Text shown:
◇ ◇ ◇
Interview with Mélanie Thierry, Star of La Douleur

 
Interview with Mélanie Thierry, Star of La Douleur

Mélanie Thierry shines as trailblazing novelist Marguerite Duras in La Douleur – off-screen, however, Marion Sauvebois meets a profoundly sensitive and quietly determined soul

“I’m naturally shy and I don’t communicate very well or easily,” says Mélanie Thierry, sotto voce. So faintly, in fact, that in the pregnant pause that follows, I fear the line has gone dead. There is a deep, tremulous intake of breath on the other end.

“I’ve learned to soften up and relax,” she adds hesitantly; each tentative word clearly requiring considerable effort. “I can be extroverted in a movie, I manage. But in life I don’t quite succeed.”

In turns skittish, uncertain and noticeably frustrated at her strained fits-and-starts cadence, it’s near impossible to reconcile the timid actress with the brash, outspoken author she so dauntlessly brings to life in Emmanuel Finkiel’s adaptation of Marguerite Duras’s autobiographical novel La Douleur (Memoir of War).

“La Douleur.” Photo: Les Films du Losange

“I struggle so much to express my emotions in my personal life that, in a way, being a vector of emotion and expressing myself through a character is a way to find a voice,” confides the 36-year-old with disarming candour. “It’s a way to hide behind a character perhaps, or to tap into the deepest, most buried part of myself. I think you’d probably get to know me better watching my films than spending time with me in real life, because I open up far less in real life.”

It is a tad surprising that she should have found her voice borrowing that of Duras, one of France’s most daring and opinionated literary mavericks. Though borrowing may be too strong a word, she insists. She never set out to become a flesh-and-blood double of the irrepressible force of nature in Finkiel’s hypnotic drama. How could she, when Marguerite Duras so deliberately and painstakingly blurred the line between truth and fiction in the original material, setting herself up as the unreliable, flawed and elusive “heroine” of her own story?

“You couldn’t ignore what Duras represents but at the same time I had to forget who she was to be able to shoulder the role as best I could,” she says, her voice rising steadily as she warms to her theme. “One thing that could protect me in a way was the fact that it’s fiction, it’s an adaptation of a novel. Granted, she plays a central role in it and it’s her own story, but Duras never lost sight of the fact that she was the heroine of her book.

“La Douleur.” Photo: Les Films du Losange

“This is not a biopic. I attempted to be as close as possible to this woman who waits for her husband, like so many others relentlessly and hopelessly in love during the Occupation. And then, to portray this woman who later steadily distances herself and breaks away from this man who is on the other side of the country. This period of the Liberation was simply unbearable,” she continues.
◇ ◇ ◇
Information supplied:

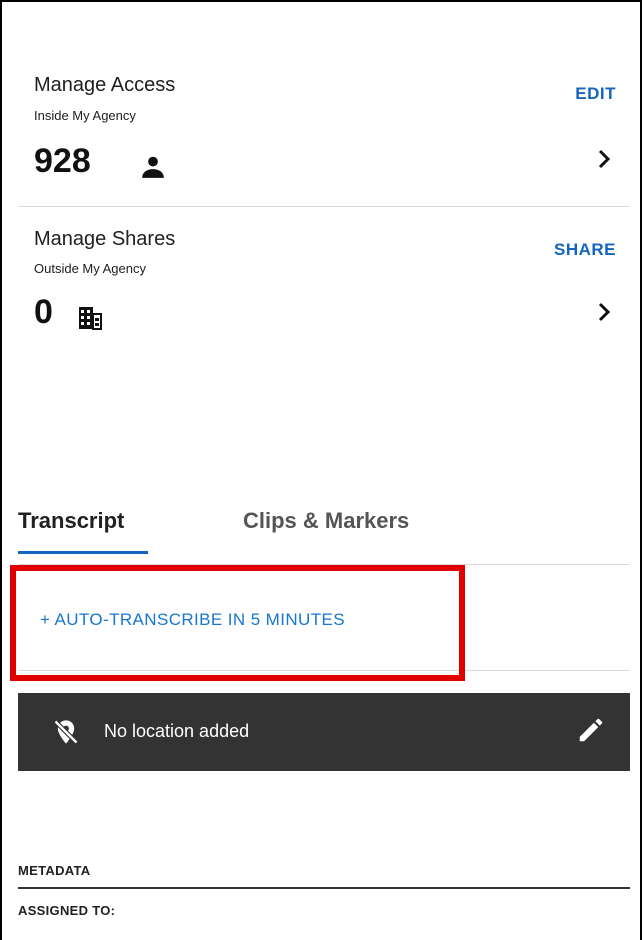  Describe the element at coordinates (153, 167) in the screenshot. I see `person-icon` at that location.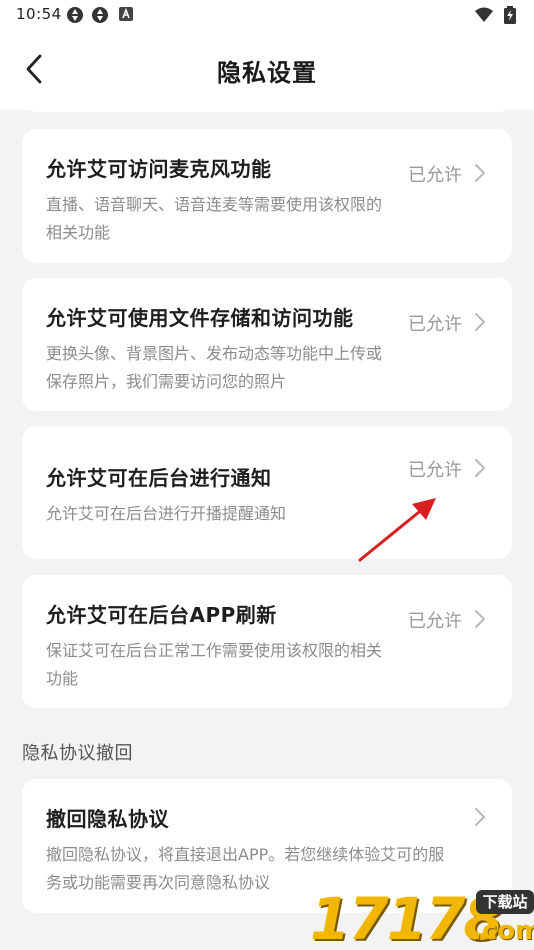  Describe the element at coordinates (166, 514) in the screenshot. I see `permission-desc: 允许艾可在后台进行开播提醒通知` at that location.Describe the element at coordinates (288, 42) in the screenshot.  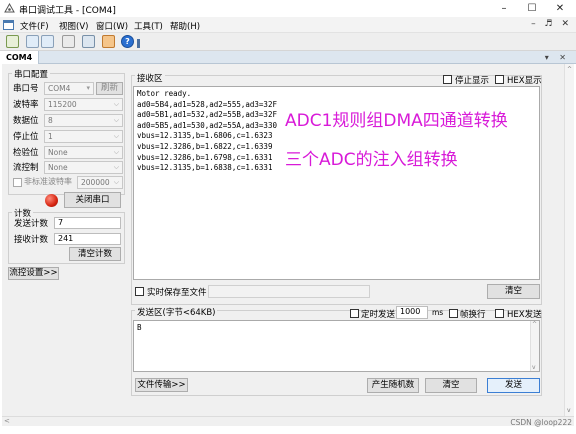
◇ ◇ ◇
Continue the interview with Mélanie Thierry from the point where it ends.

Answer box:
“You have this feeling that France being free, the country is happy; whereas it was a time when women felt loss even more. They suffered a terrible solitude. War was over but their men returned one at a time, or not at all. It’s the confrontation of two worlds: one that’s waving the flag and another that in a way is completely abandoned.”

Both Marguerite Duras and her husband, the writer Robert Antelme, were members of the Resistance in Nazi-occupied Paris. Desperate for news of Robert, who has been arrested and sent to Dachau, Duras embarks on reckless flirtation with Nazi collaborator Rabier to coax out information on his whereabouts. After the Liberation, the comforting distractions of conspiracy and plot drain away, leaving her largely alone with her thoughts as she anxiously awaits her husband’s return.

“La Douleur.” Photo: Les Films du Losange

A WORLD OF PAIN

But this hoped-for homecoming is laced with trepidation. Duras’s marriage had all but broken down by the time her husband was deported and she had started an affair with charismatic resistant Dionys. The prolonged wait for this near stranger dredges up unbearable guilt – paradoxically at her sheer absence of guilt at the liaison – and in the novel as in the film, Duras gives over entirely and obsessively to the role of the steadfast wife, wallowing in pain.

Regardless of her subconscious motives, her torment is real. Thierry’s raw anguish in La Douleur, her contorted face and convulsing body as Duras abandons herself to pure unadulterated grief agonisingly captures her inner turmoil. Yet while her character teetered on the outer fringes of her own madness, Thierry describes the shoot as “euphoric”.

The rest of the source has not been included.